**Actions to take**
1 > Answer these questions from the passage on Bach's Christmas Oratorio, one answer per line, marked (a), (b), (c):
(a) What was Picander's real name?
(b) From which aria in BWV 215 was "Schließe, mein Herze" originally meant to take its music?
(c) Which piece opens Part II of the oratorio?
2 > List every aria or chorus title that the Christmas Oratorio passage gives in German.
3 > In the passage on Bach's Christmas Oratorio, turn the paragraph beginning "Nevertheless, on two occasions" into a short bulleted list that keeps its main facts.

**Source extract**
* BEGIN *
The ease with which the new text fits the existing music is one of the indications of how successful a parody the Christmas Oratorio is of its sources. Musicologist Alfred Dürrand others, such as Christoph Wolff have suggested that Bach's sometime collaborator Picander (the pen name of Christian Friedrich Henrici) wrote the new text, working closely with Bach to ensure a perfect fit with the re-used music. It may have even been the case that the Christmas Oratorio was already planned when Bach wrote the secular cantatas BWV 213, 214 and 215, given that the original works were written fairly close to the oratorio and the seamless way with which the new words fit the existing music.
Nevertheless, on two occasions Bach abandoned the original plan and was compelled to write new music for the Christmas Oratorio. The alto aria in Part III, "Schließe, mein Herze" was originally to have been set to the music for the aria "Durch die von Eifer entflammten Waffen" from BWV 215. On this occasion, however, the parody technique proved to be unsuccessful and Bach composed the aria afresh. Instead, he used the model from BWV 215 for the bass aria "Erleucht' auch meine finstre Sinnen" in Part V. Similarly, the opening chorus to Part V, "Ehre sei dir Gott!" was almost certainly intended to be set to the music of the chorus "Lust der Völker, Lust der Deinen" from BWV 213, given the close correspondence between the texts of the two pieces. The third major new piece of writing (with the notable exception of the recitatives), the sublime pastoral Sinfonia which opens Part II, was composed from scratch for the new work.
* END *
**Data**
* BEGIN *
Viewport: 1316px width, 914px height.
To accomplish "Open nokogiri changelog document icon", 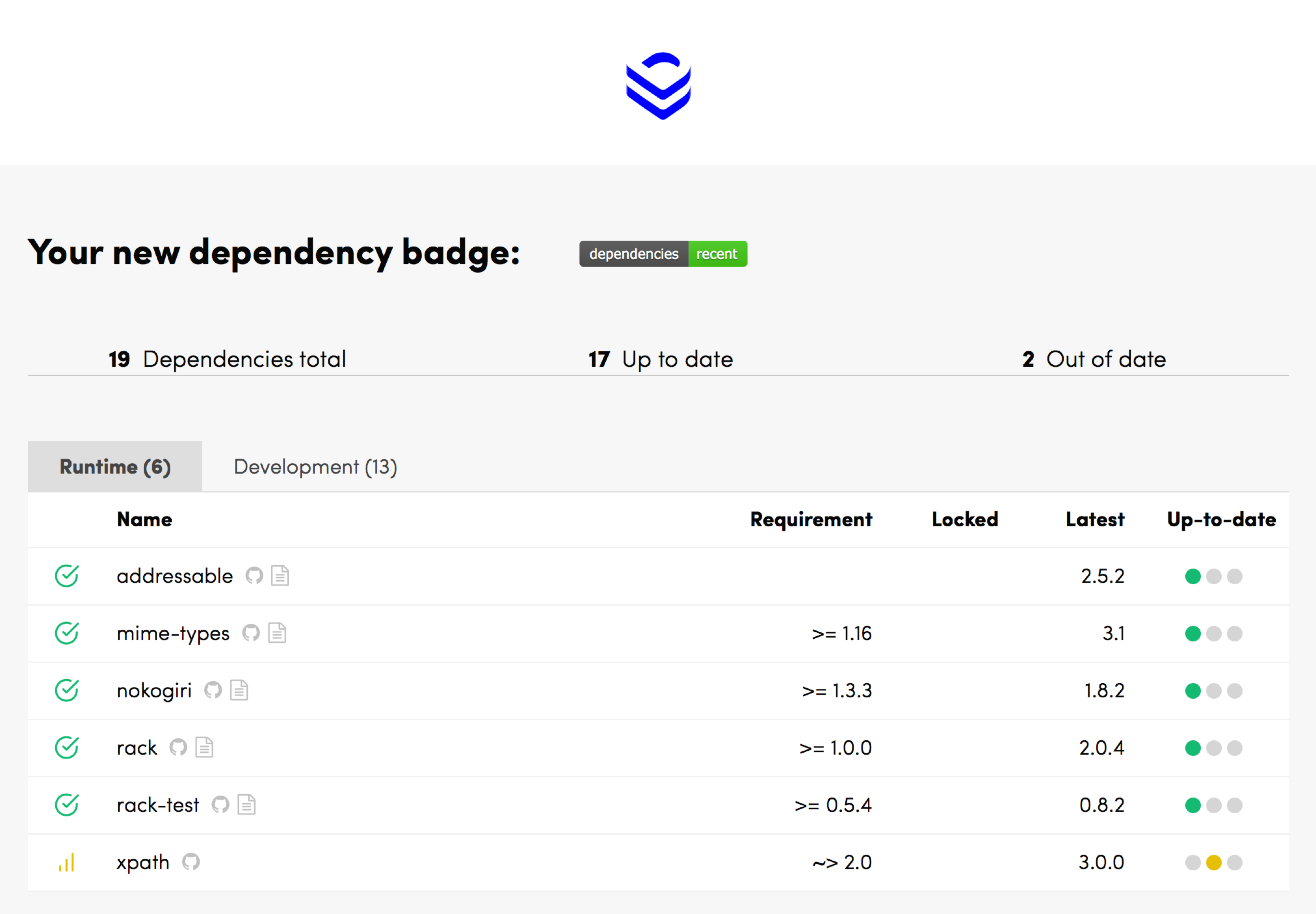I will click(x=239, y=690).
* END *
**Set of answers**
1 >
(a) Christian Friedrich Henrici
(b) "Durch die von Eifer entflammten Waffen"
(c) The pastoral Sinfonia

2 >
- "Schließe, mein Herze"
- "Durch die von Eifer entflammten Waffen"
- "Erleucht' auch meine finstre Sinnen"
- "Ehre sei dir Gott!"
- "Lust der Völker, Lust der Deinen"

3 >
- Bach twice dropped his original plan and wrote new music for the Christmas Oratorio.
- The alto aria "Schließe, mein Herze" in Part III was first meant to use the music of "Durch die von Eifer entflammten Waffen" from BWV 215. The parody failed, so Bach composed the aria anew.
- Bach used the BWV 215 model for the bass aria "Erleucht' auch meine finstre Sinnen" in Part V instead.
- The opening chorus of Part V, "Ehre sei dir Gott!", was almost certainly meant to use the music of "Lust der Völker, Lust der Deinen" from BWV 213, since the two texts correspond closely.
- The third major new piece, apart from the recitatives, was the pastoral Sinfonia that opens Part II. It was composed from scratch.